(Problem to work on) Reproduce the full listing as it stands. Images do not belong in the copy.

***** Provided entries *****

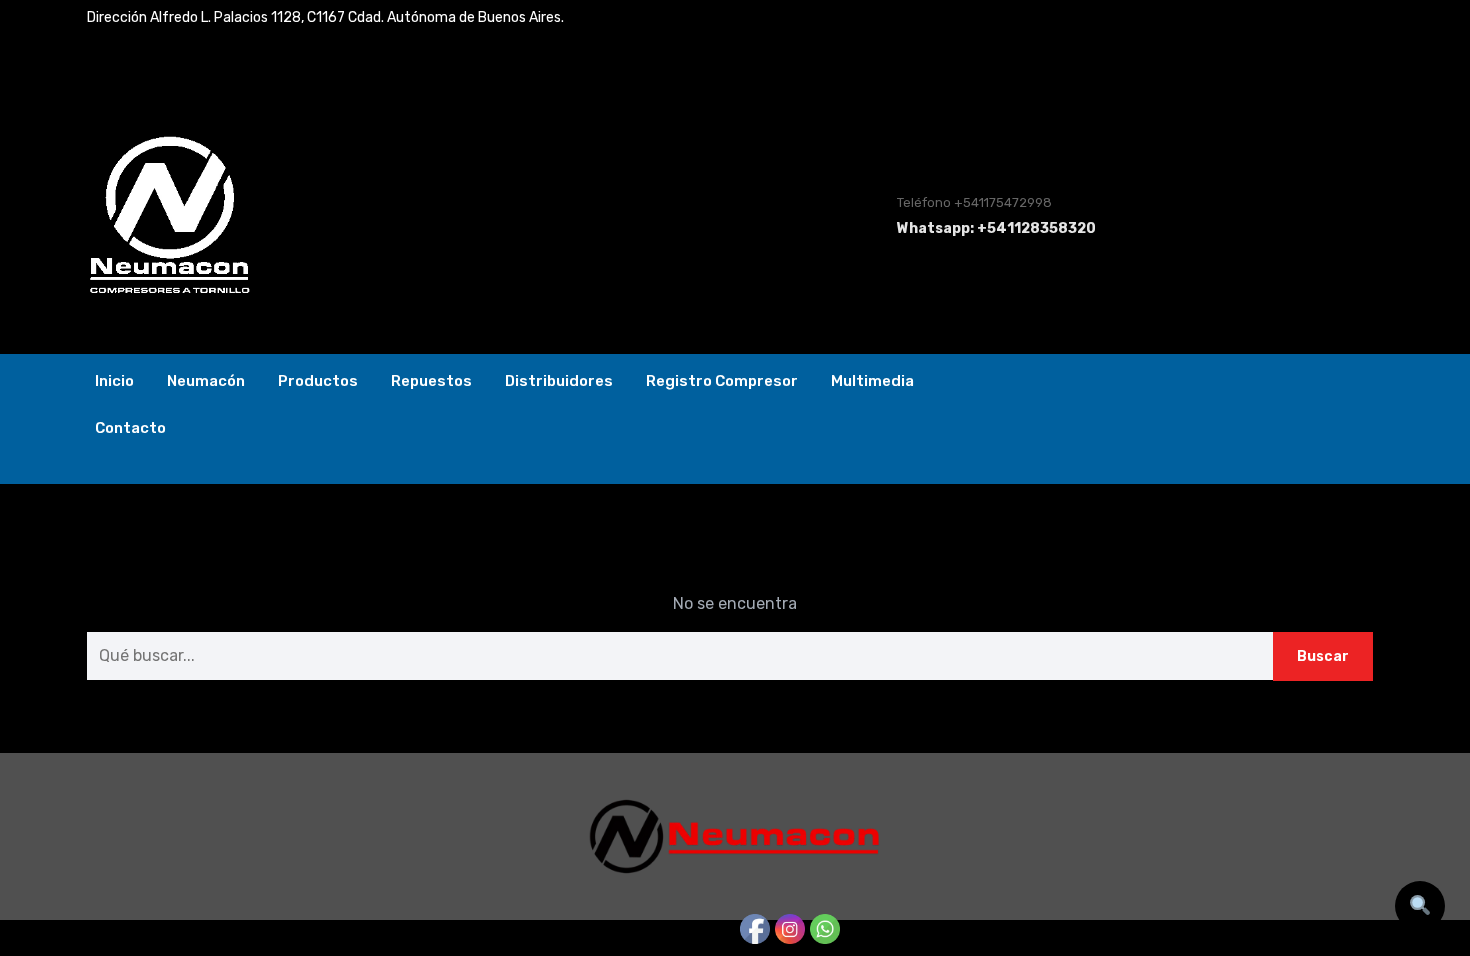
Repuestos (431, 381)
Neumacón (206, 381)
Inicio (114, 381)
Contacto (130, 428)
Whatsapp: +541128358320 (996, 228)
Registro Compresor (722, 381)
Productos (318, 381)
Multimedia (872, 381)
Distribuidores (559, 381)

*****

(Response to this exercise)
Repuestos (431, 381)
Neumacón (206, 381)
Inicio (114, 381)
Contacto (130, 428)
Whatsapp: +541128358320 (996, 228)
Registro Compresor (722, 381)
Productos (318, 381)
Multimedia (872, 381)
Distribuidores (559, 381)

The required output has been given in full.